BRIEF
With both ends included, repeat exactly the lines of the entries below from the one containing "[Accueil] (29, 63)" down to the one containing "[CATALYSEURS D'ECHAPPEMENT EVOX", and no others.

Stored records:
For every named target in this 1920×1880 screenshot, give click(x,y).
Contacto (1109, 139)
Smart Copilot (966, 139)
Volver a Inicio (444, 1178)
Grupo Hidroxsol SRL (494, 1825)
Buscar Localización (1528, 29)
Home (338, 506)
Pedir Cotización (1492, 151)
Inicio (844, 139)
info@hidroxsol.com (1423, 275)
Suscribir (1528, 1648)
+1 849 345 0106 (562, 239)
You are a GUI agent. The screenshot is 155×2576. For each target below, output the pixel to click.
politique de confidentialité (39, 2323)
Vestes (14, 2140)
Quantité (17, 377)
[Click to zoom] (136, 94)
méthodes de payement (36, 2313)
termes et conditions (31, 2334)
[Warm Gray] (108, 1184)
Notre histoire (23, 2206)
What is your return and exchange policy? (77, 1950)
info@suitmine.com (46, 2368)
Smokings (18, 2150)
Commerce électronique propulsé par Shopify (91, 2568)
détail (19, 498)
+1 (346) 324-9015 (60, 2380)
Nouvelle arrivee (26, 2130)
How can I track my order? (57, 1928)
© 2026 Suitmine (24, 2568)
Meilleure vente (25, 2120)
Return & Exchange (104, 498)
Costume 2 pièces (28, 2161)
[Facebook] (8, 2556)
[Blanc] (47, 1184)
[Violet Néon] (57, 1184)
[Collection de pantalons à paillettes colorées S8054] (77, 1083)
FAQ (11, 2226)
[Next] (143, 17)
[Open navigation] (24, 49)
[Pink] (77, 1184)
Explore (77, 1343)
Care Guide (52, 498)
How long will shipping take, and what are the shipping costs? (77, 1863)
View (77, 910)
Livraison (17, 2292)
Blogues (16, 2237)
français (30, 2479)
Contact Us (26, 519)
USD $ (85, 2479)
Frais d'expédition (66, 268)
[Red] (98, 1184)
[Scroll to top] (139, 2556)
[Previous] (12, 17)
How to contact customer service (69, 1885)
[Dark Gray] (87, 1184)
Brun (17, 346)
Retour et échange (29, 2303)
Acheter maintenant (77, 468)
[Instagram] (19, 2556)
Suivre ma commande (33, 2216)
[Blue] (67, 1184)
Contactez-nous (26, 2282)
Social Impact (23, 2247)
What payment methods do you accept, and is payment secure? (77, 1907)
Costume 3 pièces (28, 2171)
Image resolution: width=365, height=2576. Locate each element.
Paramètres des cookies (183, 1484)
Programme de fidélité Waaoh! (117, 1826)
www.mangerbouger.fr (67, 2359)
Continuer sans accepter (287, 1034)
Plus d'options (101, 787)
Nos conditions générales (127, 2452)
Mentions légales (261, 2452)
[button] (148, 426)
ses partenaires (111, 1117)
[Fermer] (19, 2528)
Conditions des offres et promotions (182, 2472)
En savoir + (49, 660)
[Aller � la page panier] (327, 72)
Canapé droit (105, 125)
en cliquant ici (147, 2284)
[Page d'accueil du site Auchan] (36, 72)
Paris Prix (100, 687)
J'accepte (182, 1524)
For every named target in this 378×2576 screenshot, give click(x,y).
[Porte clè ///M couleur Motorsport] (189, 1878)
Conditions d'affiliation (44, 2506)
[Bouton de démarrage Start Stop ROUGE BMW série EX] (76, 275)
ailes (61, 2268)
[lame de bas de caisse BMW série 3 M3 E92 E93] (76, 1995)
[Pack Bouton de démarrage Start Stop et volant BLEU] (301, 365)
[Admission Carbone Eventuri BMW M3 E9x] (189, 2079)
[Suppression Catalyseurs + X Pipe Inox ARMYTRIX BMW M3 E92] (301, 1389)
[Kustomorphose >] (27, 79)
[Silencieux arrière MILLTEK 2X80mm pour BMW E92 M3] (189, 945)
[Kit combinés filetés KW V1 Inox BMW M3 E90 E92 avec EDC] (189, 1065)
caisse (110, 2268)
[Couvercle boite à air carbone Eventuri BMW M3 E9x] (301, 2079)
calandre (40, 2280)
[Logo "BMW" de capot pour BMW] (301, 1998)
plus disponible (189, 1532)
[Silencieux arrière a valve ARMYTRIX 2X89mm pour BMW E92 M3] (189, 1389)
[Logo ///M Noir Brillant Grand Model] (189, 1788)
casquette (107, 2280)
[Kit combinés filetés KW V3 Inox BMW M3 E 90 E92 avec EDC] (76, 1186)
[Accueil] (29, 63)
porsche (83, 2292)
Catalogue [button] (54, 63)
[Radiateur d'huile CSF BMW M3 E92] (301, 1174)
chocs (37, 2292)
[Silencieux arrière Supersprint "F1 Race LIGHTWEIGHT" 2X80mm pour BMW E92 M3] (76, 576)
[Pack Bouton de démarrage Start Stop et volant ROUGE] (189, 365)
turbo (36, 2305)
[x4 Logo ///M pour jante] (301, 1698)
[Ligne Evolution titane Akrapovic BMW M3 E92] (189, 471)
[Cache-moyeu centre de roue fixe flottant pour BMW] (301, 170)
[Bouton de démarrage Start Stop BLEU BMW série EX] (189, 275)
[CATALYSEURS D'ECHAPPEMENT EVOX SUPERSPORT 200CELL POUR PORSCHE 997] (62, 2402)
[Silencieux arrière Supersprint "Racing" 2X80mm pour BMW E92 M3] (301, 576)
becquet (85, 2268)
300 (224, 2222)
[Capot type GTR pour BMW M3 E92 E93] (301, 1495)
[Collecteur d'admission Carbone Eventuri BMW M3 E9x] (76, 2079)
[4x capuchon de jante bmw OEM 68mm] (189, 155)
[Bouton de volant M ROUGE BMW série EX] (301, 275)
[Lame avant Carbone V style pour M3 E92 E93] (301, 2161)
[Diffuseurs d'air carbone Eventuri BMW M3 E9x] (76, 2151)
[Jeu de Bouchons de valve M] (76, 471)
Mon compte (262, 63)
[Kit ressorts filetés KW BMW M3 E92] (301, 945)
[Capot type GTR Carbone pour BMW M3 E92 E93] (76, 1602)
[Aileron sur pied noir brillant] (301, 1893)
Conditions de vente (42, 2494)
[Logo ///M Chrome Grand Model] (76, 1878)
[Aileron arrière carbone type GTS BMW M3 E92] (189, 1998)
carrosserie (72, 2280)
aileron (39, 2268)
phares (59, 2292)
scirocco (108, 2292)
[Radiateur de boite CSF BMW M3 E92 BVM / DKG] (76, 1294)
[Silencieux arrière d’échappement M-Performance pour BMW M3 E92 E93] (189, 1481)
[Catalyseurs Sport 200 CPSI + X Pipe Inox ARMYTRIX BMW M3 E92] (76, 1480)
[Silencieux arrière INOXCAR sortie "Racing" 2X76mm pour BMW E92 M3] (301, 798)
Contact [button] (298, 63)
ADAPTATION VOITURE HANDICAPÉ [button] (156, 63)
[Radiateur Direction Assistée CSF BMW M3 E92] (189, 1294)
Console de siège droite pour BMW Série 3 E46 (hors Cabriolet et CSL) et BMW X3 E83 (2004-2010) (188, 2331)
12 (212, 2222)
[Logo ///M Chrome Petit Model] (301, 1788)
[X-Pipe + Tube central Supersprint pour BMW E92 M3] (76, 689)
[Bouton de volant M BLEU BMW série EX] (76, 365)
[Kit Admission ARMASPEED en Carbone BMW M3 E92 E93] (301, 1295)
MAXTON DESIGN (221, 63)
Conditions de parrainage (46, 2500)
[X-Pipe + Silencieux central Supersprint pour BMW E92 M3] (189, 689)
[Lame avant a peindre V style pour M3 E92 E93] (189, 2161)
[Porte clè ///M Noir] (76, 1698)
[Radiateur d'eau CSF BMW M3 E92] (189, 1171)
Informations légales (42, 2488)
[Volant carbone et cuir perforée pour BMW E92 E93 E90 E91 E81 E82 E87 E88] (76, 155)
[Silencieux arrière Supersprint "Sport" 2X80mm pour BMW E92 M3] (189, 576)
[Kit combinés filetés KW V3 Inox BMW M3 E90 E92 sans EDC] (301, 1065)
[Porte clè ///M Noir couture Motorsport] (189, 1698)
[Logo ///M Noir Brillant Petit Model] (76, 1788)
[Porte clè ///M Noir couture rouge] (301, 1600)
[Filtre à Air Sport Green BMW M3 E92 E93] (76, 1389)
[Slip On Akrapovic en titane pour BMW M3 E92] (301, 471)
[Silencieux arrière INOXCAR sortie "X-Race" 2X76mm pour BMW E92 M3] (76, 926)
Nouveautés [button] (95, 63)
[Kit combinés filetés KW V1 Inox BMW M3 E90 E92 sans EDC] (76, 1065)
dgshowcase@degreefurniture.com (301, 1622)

EXERCISE ANSWER
[Accueil] (29, 63)
porsche (83, 2292)
Catalogue [button] (54, 63)
[Radiateur d'huile CSF BMW M3 E92] (301, 1174)
chocs (37, 2292)
[Silencieux arrière Supersprint "F1 Race LIGHTWEIGHT" 2X80mm pour BMW E92 M3] (76, 576)
[Pack Bouton de démarrage Start Stop et volant ROUGE] (189, 365)
turbo (36, 2305)
[x4 Logo ///M pour jante] (301, 1698)
[Ligne Evolution titane Akrapovic BMW M3 E92] (189, 471)
[Cache-moyeu centre de roue fixe flottant pour BMW] (301, 170)
[Bouton de démarrage Start Stop BLEU BMW série EX] (189, 275)
[CATALYSEURS D'ECHAPPEMENT EVOX SUPERSPORT 200CELL POUR PORSCHE 997] (62, 2402)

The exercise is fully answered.